>>>>

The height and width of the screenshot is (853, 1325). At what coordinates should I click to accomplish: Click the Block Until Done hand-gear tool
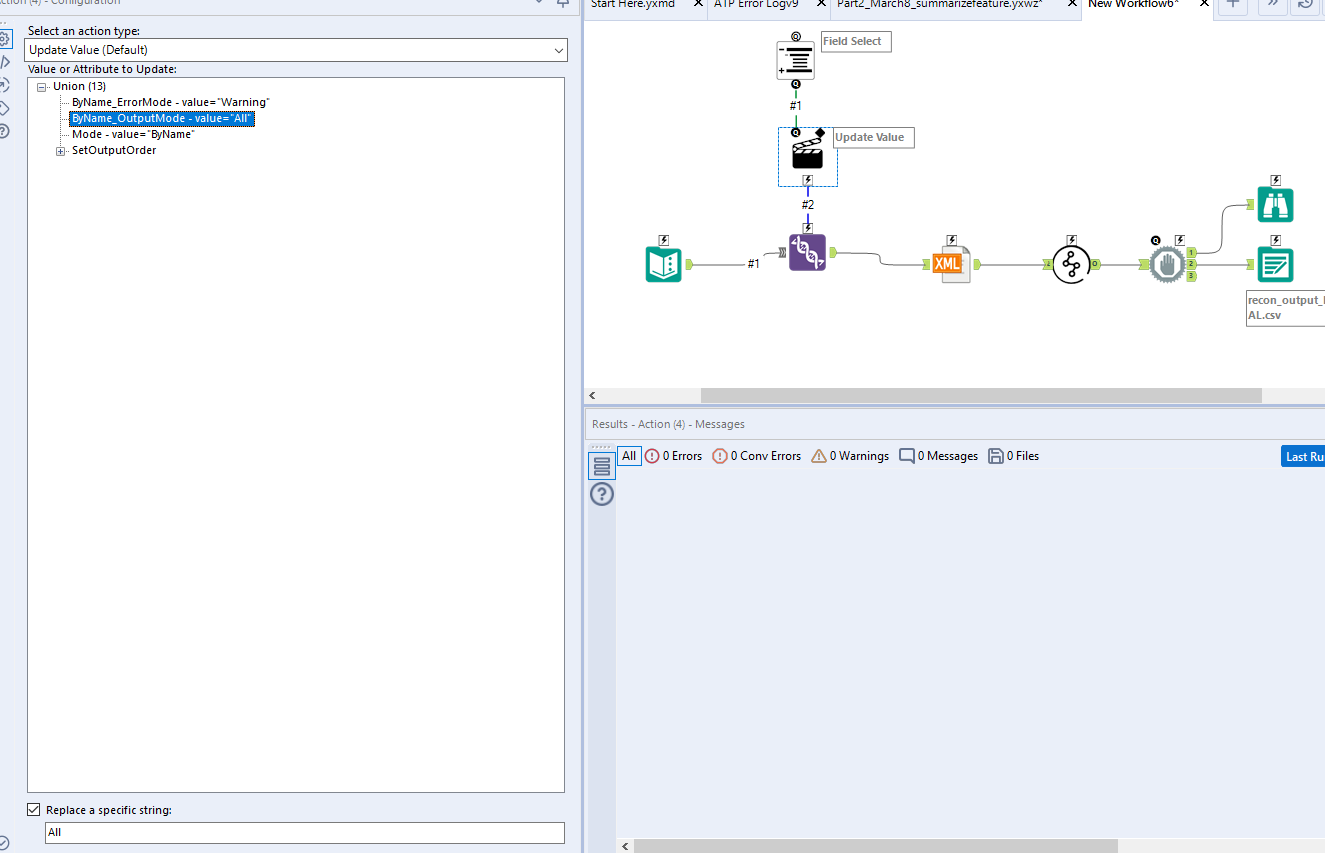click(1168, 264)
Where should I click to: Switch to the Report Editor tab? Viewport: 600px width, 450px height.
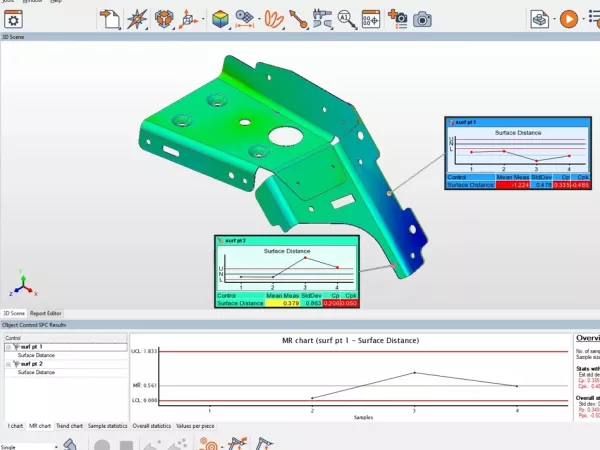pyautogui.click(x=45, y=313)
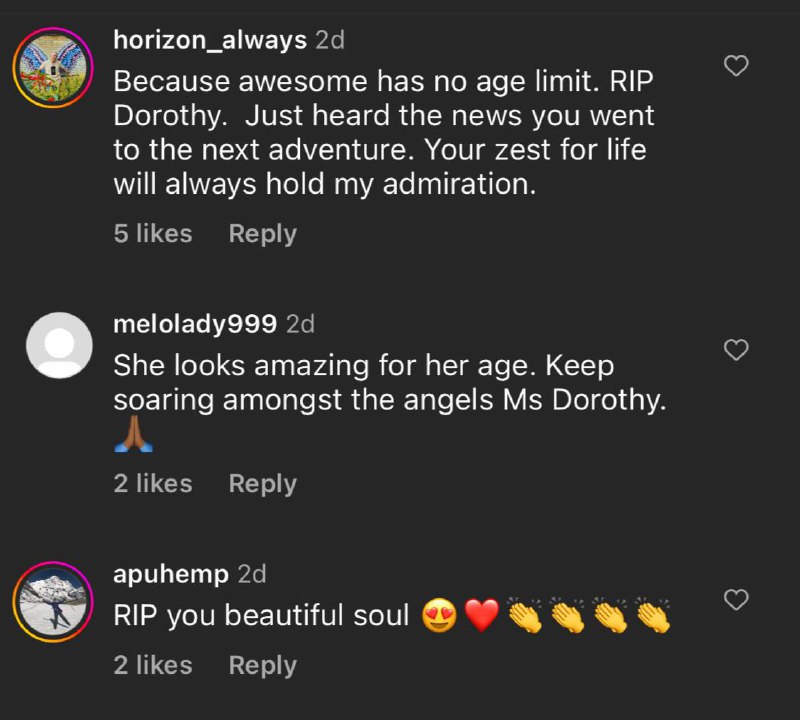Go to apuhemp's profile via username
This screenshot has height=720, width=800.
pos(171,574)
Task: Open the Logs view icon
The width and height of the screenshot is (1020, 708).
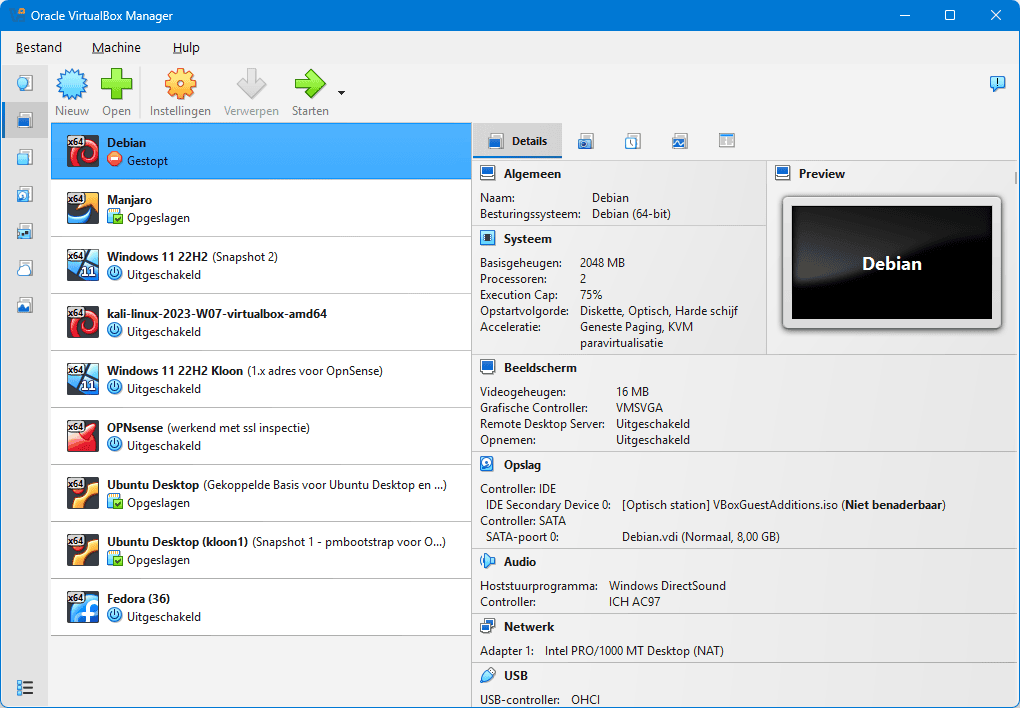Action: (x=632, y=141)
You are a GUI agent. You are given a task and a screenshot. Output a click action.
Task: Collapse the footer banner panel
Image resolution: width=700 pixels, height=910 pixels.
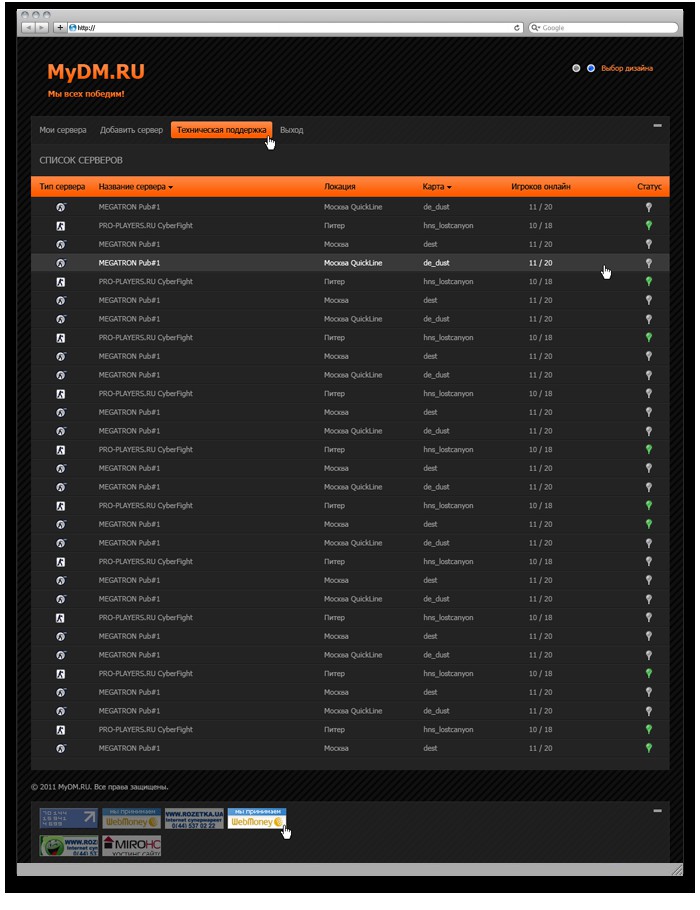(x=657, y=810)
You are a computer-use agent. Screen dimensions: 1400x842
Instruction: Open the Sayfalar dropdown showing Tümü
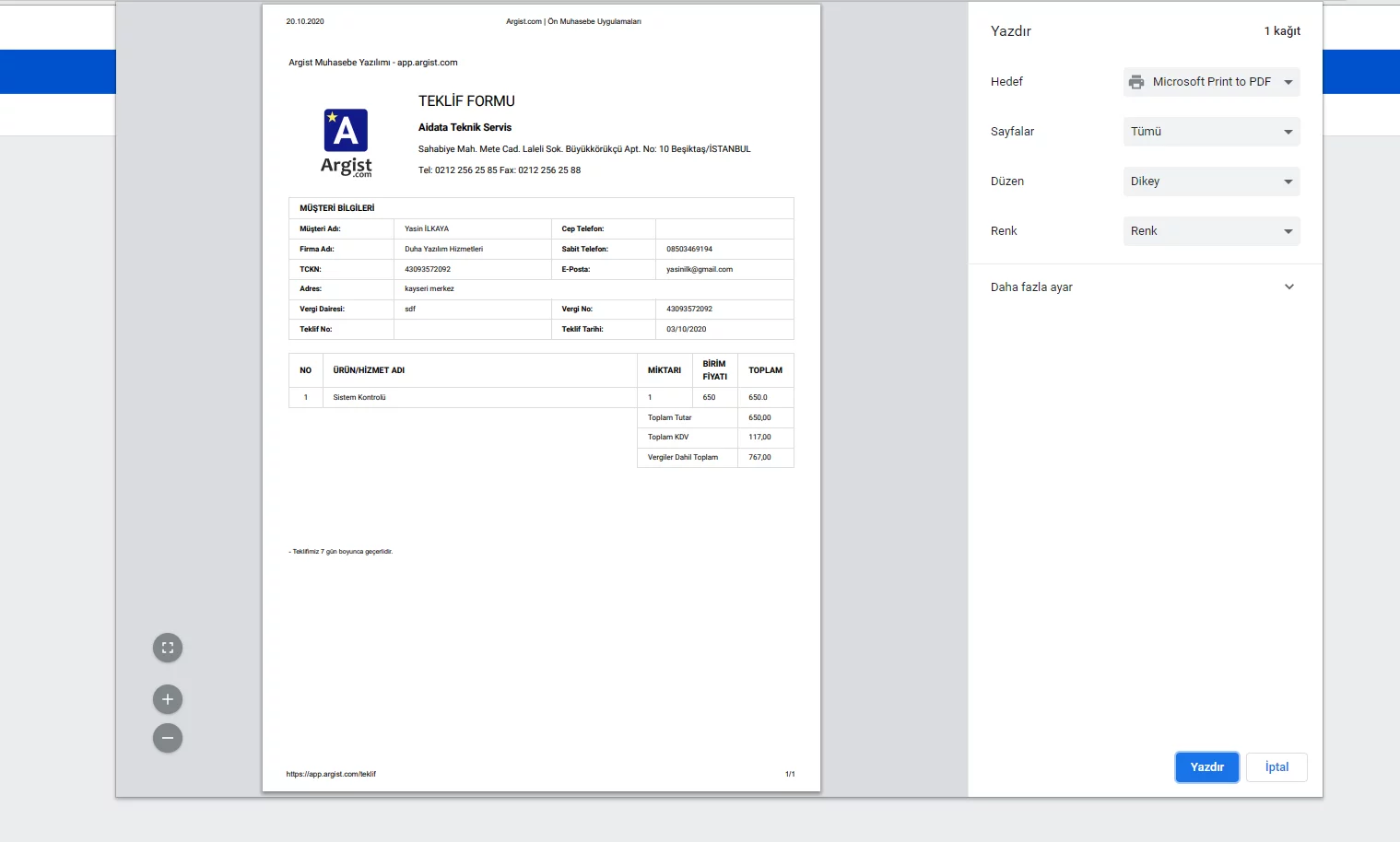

<<<<

▶ [TASK TO COMPLETE]
Within the listing above, tally the lines holding the word "agent". Give the tally only.

▶ [ANSWER BOX]
2